Session Information
22 SES 04 C, Regional Development, Universities and Higher Education
Paper Session
Time:
2009-09-28
16:00-17:30
Room:
HG; HS 29
Chair:
Barbara Zamorski
Contribution
Against a backdrop of processes of globalization, there is growing recognition across Europe of the importance of sub-national development strategies that provides a context for universities to become powerful partners of regional economic, environmental and social change. Pressures associated with the rise of the so-called knowledge economy, increased participation in higher education (HE), and processes of political and administrative devolution have all led to a rediscovery in recent decades of the relevance and responsibility of higher education to local and regional communities (Bogdanovic et al., 2006: 46). In the United Kingdom, higher education institutions have so far been keen to show that through the generation of a local pool of conceptual and managerial skills, the provision of applied research and other transfer activities, they have, more or less successfully, been able to define themselves the terms of their own engagement with their immediate locality. Yet, these instrumental justifications emphasising the economic nature of the public goods offered are being challenged with more pressure in the form of government schemes (to which funding is attached) increasingly imposing a common frame on these initiatives within a discourse of community engagement.

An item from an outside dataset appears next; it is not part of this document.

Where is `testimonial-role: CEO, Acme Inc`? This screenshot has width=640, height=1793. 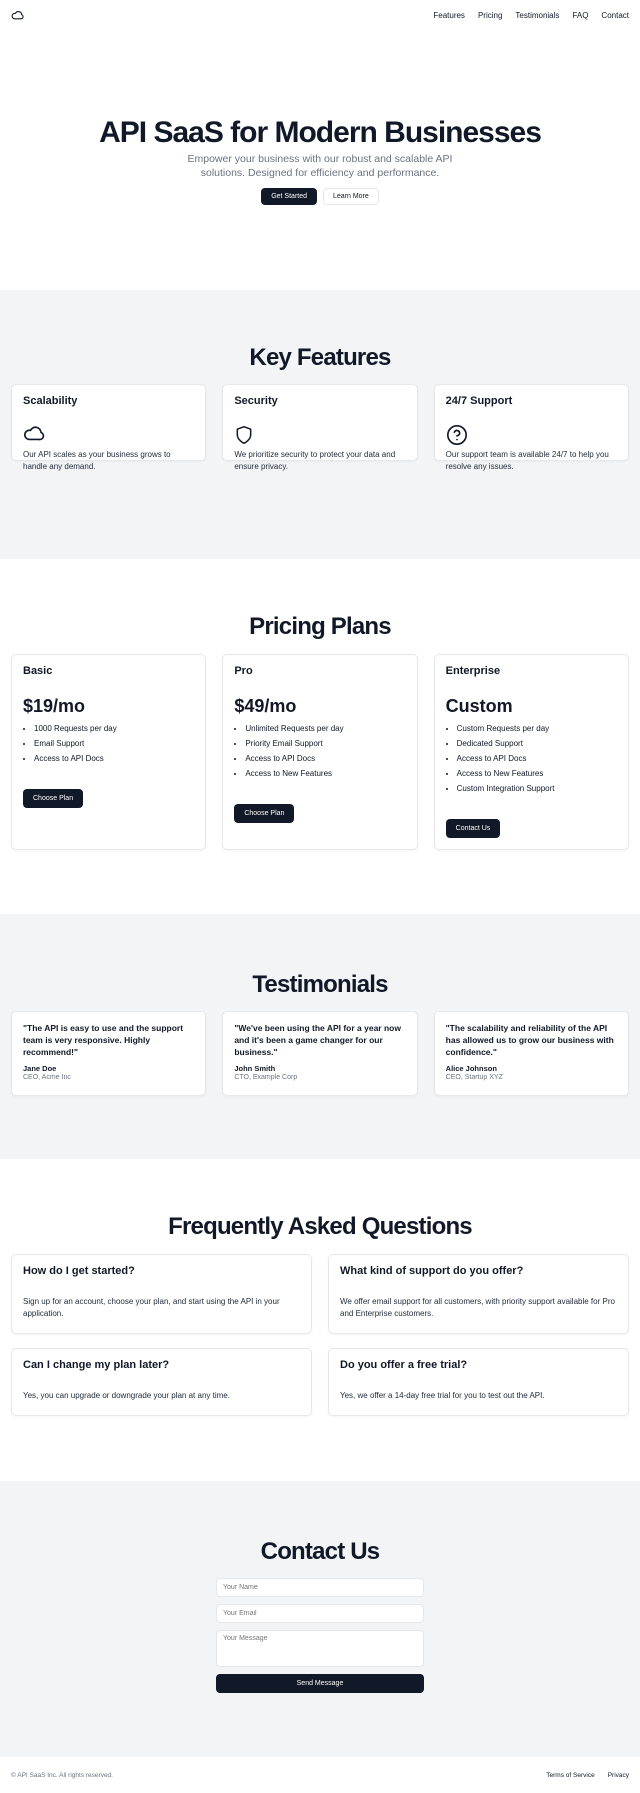
testimonial-role: CEO, Acme Inc is located at coordinates (47, 1078).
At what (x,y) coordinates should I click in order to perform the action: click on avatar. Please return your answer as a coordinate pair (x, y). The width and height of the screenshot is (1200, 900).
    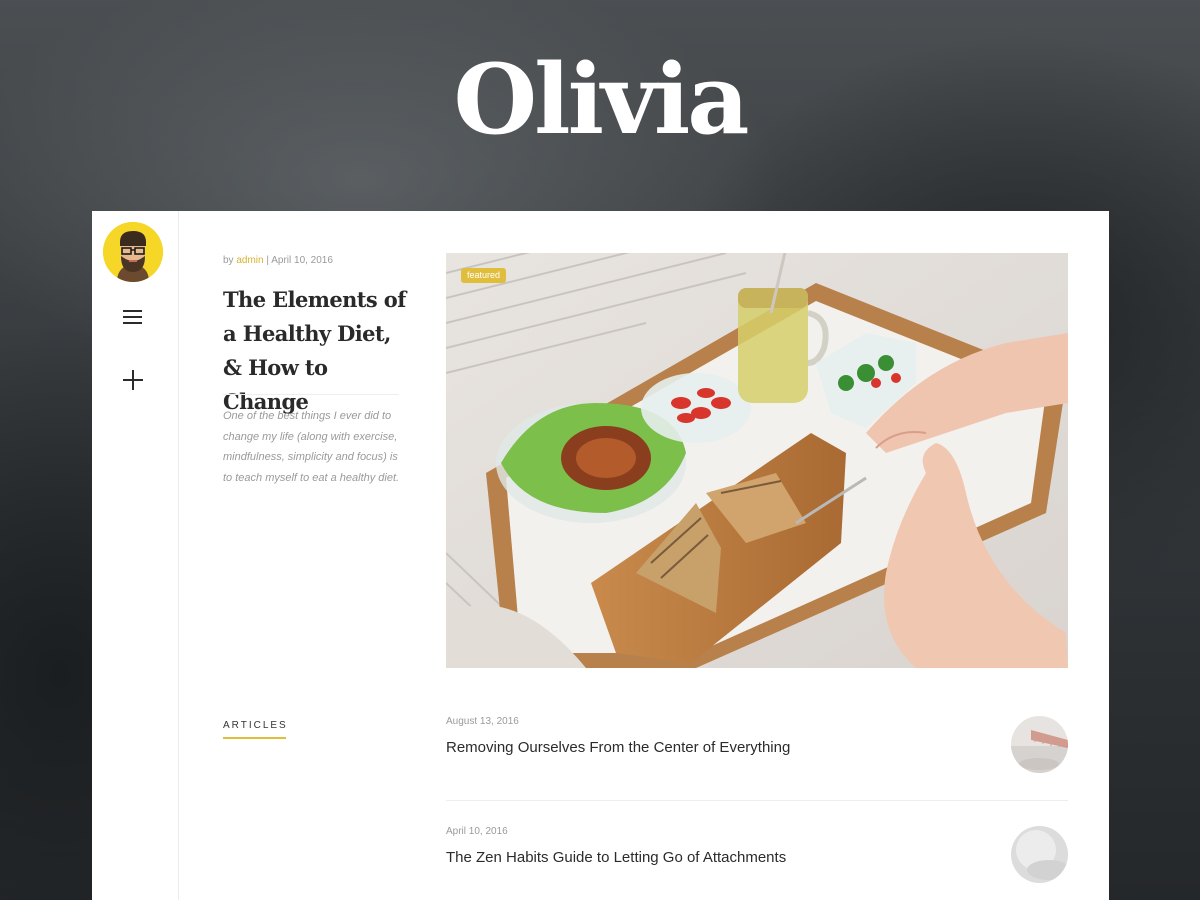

Underpinning this, is the notion that by opening up higher education institutions in ways other than course provision and accreditation, universities can contribute to social justice and community inclusiveness through the promotion and dissemination of “non-economic accounts of public contributions, such as individual self development or improved citizenship" (Calhoun, 2006: 12) . Under such pressure, universities have embarked on more comprehensive strategies of "community engagement" or "social embeddedness", in order to restore their image as "paradigmatic institutions of the public sphere" (Delanty, 2005).
The extent to which strategies to raise the profile of universities as agencies of cultural regeneration and of tackling disadvantage and structural poverty reflect primarily their dependency towards state policies, their positioning within a competitive higher education market, or to their level of structural embeddedness within the social fabric of their local environment is the main focus this paper. More specifically, the paper will seek to relate the levels and nature of effective and perceived impacts (both negative and positive) of universities over their immediate environment to their rhetoric of engagement. A particular attention will be paid to local contexts in order to allow a discussion at the conference about European and local trends in these processes.
Method
These multilevel interactions will be examined using preliminary findings from two UK case studies combining a regional focus (large conurbations in Scotland and England) and a grounded institution-centred approach. Both cities are characterised by higher than national average levels of deprivation and contain more than one university, including a former technical college/polytechnic which in each case acts as our core focus. The fieldwork was carried out over one year (2008) and involved interviews with a range of stakeholders from within and outside the HE sector, as well unstructured fieldnotes and document analysis. Those two cases are part of the larger ESRC-funded HEART project (Higher Education And Regional Transformation) examining the complex relationship between 'disadvantaged' communities and their local higher education institutions (HEIs).
Expected Outcomes
• New funding mechanisms of higher education institutions throughout Europe are driving institutional strategies towards showing a higher local profile.
• The diversity of forms of engagement and of types of local impact of universities is a reflection of the level of stratification of national HE systems.
• Perceived social impacts of universities depend on their level of structural embeddedness in the local social fabric.
• Institutions characterised by high levels of embeddedness tend to find it difficult to translate this longstanding relationship into a strategic discourse on community engagement.
References
Bogdanovic, D., Lebeau, Y., and B. Longhurst (2006) The civic role of higher education institutions and their constituencies. Subtheme 3 literature review in Brennan, J. et. al. (2006) Higher education’s effects on disadvantaged groups and communities: 46-54 Calhoun, C. (2006). The University and the Public Good. Thesis Eleven, 84: 7-43 Delanty, Gerard (2005). The Sociology of the University and Higher Education: The Consequences of Globalization. in C. Calhoun, C. Rojek and B. Turner (eds) The Sage Handbook of Sociology, pp. 530–45. London: Sage.